Long long ago, in that distant, ancient era of the 2000’s, we heard unending chatter about this thing called ‘the semantic web’.
The semantic web was supposed to be like the holy grail of technology. At its heart, it was meant to do two things: to make all that impersonal data online accessible in regular, everyday language; and to make connections between that data in ways that aren’t always readily apparent.
But now, those two semantic apps are social apps. And in 2011, talk of the semantic web has fizzled. Instead, these days, all the talk is about Facebook and, lately, Quora.
So what happened?
The Unsolvable Problem
Semantic technology has always proved incredibly difficult because, on a fundamental level, technology and humans approach data differently.
While algorithms look at data as parts of a complex relationship of certain data sets to other data sets, human beings look at data as either a single piece of information that is needed – “what is the best way to bake these muffins?” – or a part of broader story about lots of information – “what’s the best way to invest my money?”.
That information is out there on the web. But it’s hard to find, because our methods of search don’t always know what to connect to what. Does a search engine know that you want those muffins gluten free and low fat? Or that you like brown sugar on top? Or that part of your savings are in another country? Or that you plan to retire at 50? How does it know what you’re after?
That was what semantic was supposed to solve. By using complex algorithms that got smarter the more you used them, it would be able to ‘make sense’ of data in a way that was relevant to you.
Trouble is… they were never very good. ‘Training’ an algorithm to know what you want is not only incredibly time-consuming, you are also still left with less than ideal results at the end.
The bottom line is that, generally speaking, our tech just isn’t sophisticated enough to give you what you want. Sure, some basic examples like Netflix’s recommendation engine are pretty good. But even that ‘basic’ one that simply tells you about movies took years of work. So clearly, we’re a long way off from a search engine being able to tell you ‘what is the best way to arrange my furniture?’
Social Solves 'the Data Problem' Better than Semantic
But there’s another looming issue here: social.
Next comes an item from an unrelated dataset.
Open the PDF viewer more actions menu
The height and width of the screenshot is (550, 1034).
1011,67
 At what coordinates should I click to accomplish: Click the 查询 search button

See, the semantic web was supposed to take data and transform it into the way humans speak.
And you know who else does that? Humans.
The whole aim of the semantic web has been trumped by social, and this happened for two reasons:
- Asking people – particularly those who know you – gives you information far more relevant than either the semantic web or Google. Simply put, the results of social are better than semantic. This has ramifications not just for the semantic, but search in general.
- Your online social circle is far bigger than your real life social circle. If in real life you could get advice from a few friends at a time, on Facebook or Twitter you can get it from many many more. The ‘weak ties‘ of social media mean individuals may not ‘know’ 800 people, but they can sure get info from them.
The capacity of social media to curate, filter and suggest information took the wind out of the sails of semantic, in large part because it simply performs those functions better. Your friends know you, and even Twitter friends you’ve never met can make (for now) make better suggestions than an algorithm because there’s more information to work with and there are more perspectives to work from.
This is one of the reasons that Quora has taken off. Google is great for snippets of simple data – movie times, directions, etc. But for questions that matter – “how do I succeed?”, “what will change in the future?” – you need to speak to other people, because only other humans will be able to provide their own perspective.
So, to trot out a tech blog cliche, is the semantic web ‘dead’?
Probably not. Google is just now starting to really struggle with how easy it is to game their search engine, and will likely start to make their search algorithm more dependent of semantic tech. Similarly, some small startup with some crack programmers may be able to finagle a new algorithm that is better at giving people the info they want.
For the time being though, people scared of the singularity take note: for now, people beat tech.